Apple just got its mojo back.
The California-based tech giant — which a year ago had slashed its profit forecast for the first time in 15 years — reported its highest-ever quarterly revenue on Tuesday, driven by better-than-expected holiday demand for iPhones.
Apple’s fourth-quarter revenue jumped 9% from a year earlier to a whopping $91.8 billion, shattering records and blowing past the guidance Apple had given Wall Street. Holiday sales of the new iPhone 11 line were up 8%.
Overall iPhone sales clocked in at $55.96 billion, compared to the $51.5 billion that analysts had been expecting.
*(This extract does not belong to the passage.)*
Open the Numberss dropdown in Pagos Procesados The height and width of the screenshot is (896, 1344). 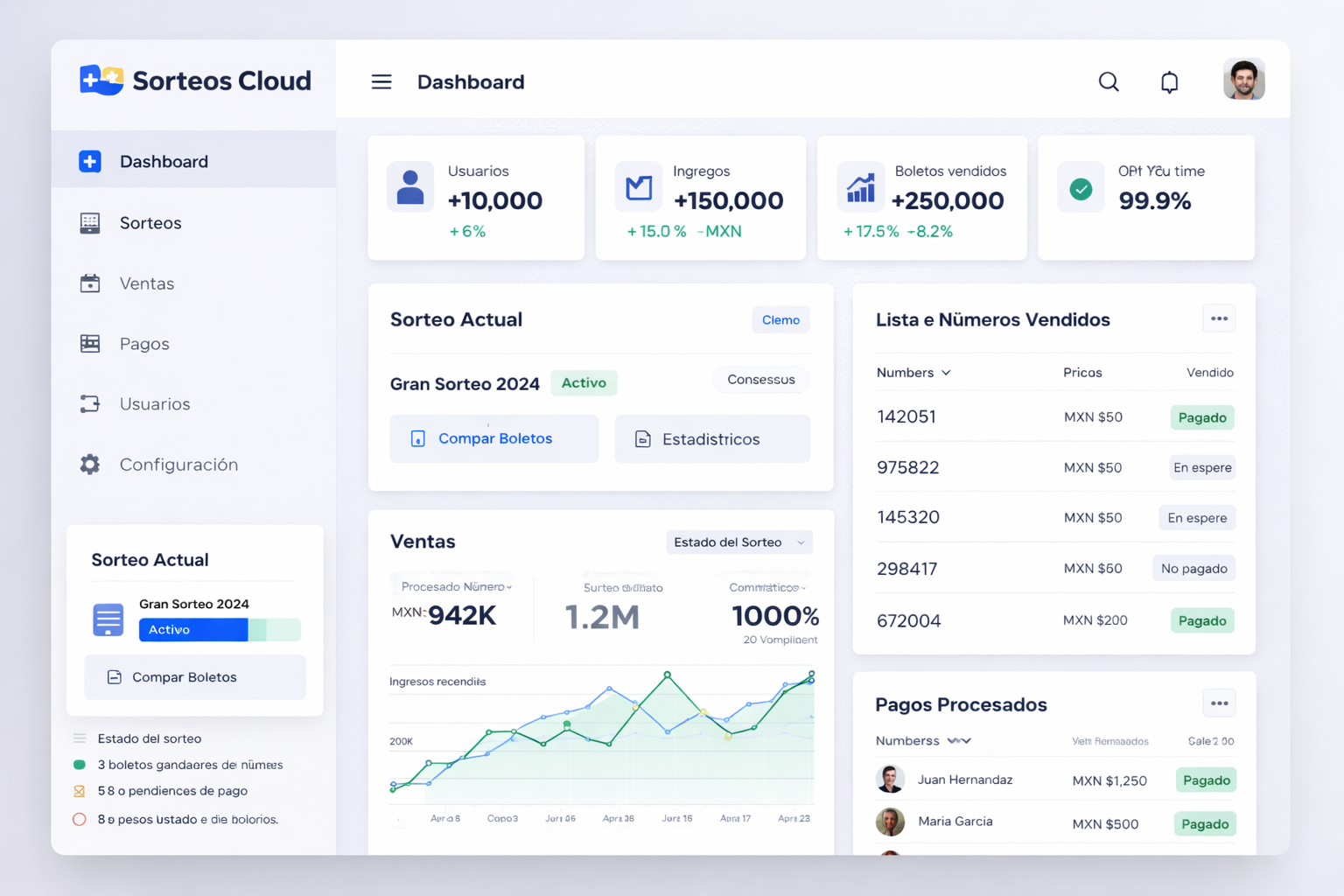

Apple said business in China also returned to growth during the quarter after a recent retreat amid US-China trade tensions, racking up $13.6 billion in sales versus $13.2 billion a year earlier.
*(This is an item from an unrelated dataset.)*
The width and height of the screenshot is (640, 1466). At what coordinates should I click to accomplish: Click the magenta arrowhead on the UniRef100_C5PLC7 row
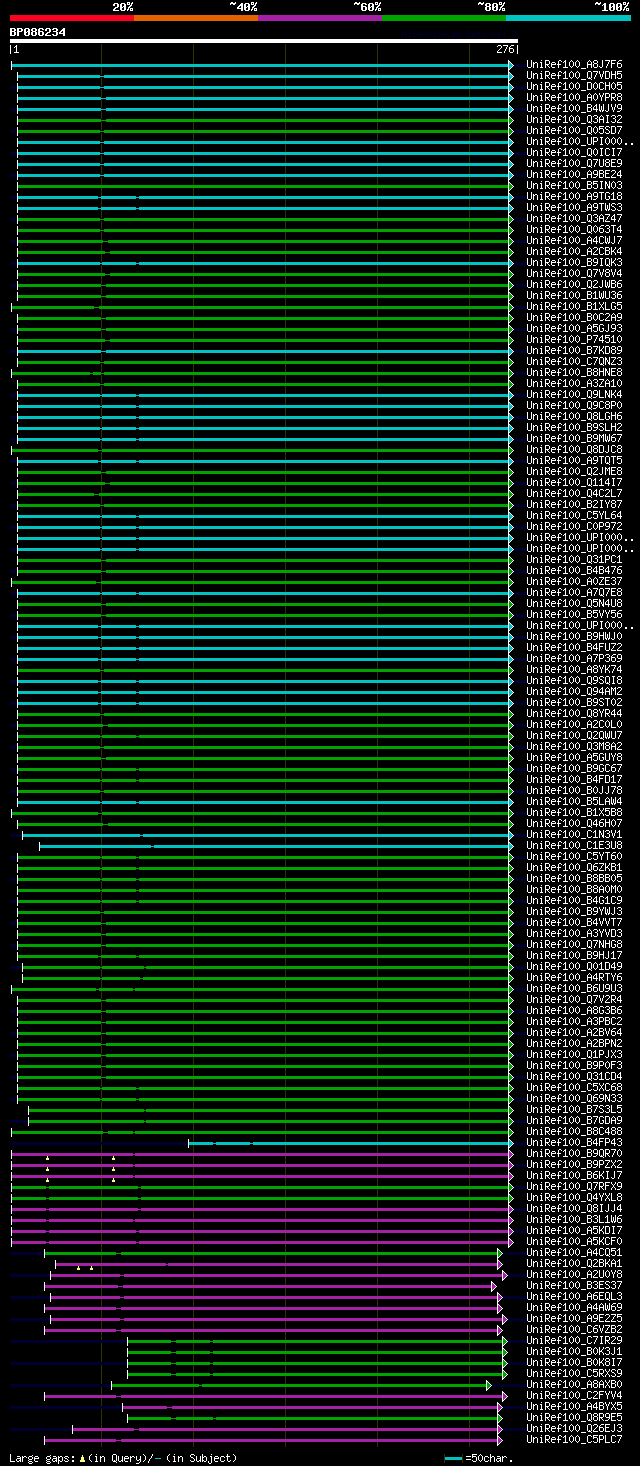[500, 1440]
The company, however, said it’s giving a wider range than usual for its second-quarter revenue forecast — between $63 billion and $67 billion, versus the Street’s view of $62.3 billion — because of uncertainty caused by the coronavirus outbreak.
The virus has impacted travel to and within China for Apple employees, and Apple has closed one store in China while reducing store hours throughout the country.
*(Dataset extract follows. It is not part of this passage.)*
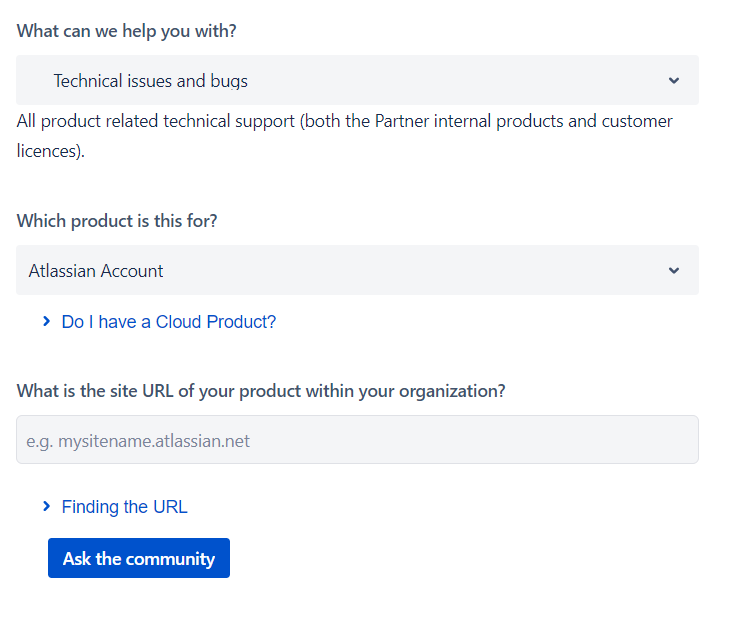Click the chevron arrow beside Atlassian Account
The height and width of the screenshot is (619, 744).
[674, 270]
In a written statement, Chief Executive Tim Cook said he was “thrilled” about strong sales of the company’s iPhone 11 and iPhone 11 Pro models, as well as record sales for its services and wearable divisions.
Sales of the latter surged 37% amid strong demand Apple’s red-hot AirPod wireless earphones, which have been selling briskly despite their $250 price tag.
However, revenue from services, which include the App Store, Apple Music and Apple News — came in at $12.7 billion, missing the $13.07 billion analysts were looking for.
Cook said in a prepared statement that the company’s “active installed base of devices” is now more than 1.5 billion.
The company did not mention its recently released Apple TV Plus streaming service, which it launched to compete with Netflix and Disney+, Disney’s new online video service.
Shares of Apple were up 1.6 percent in extended trading, to $317.69.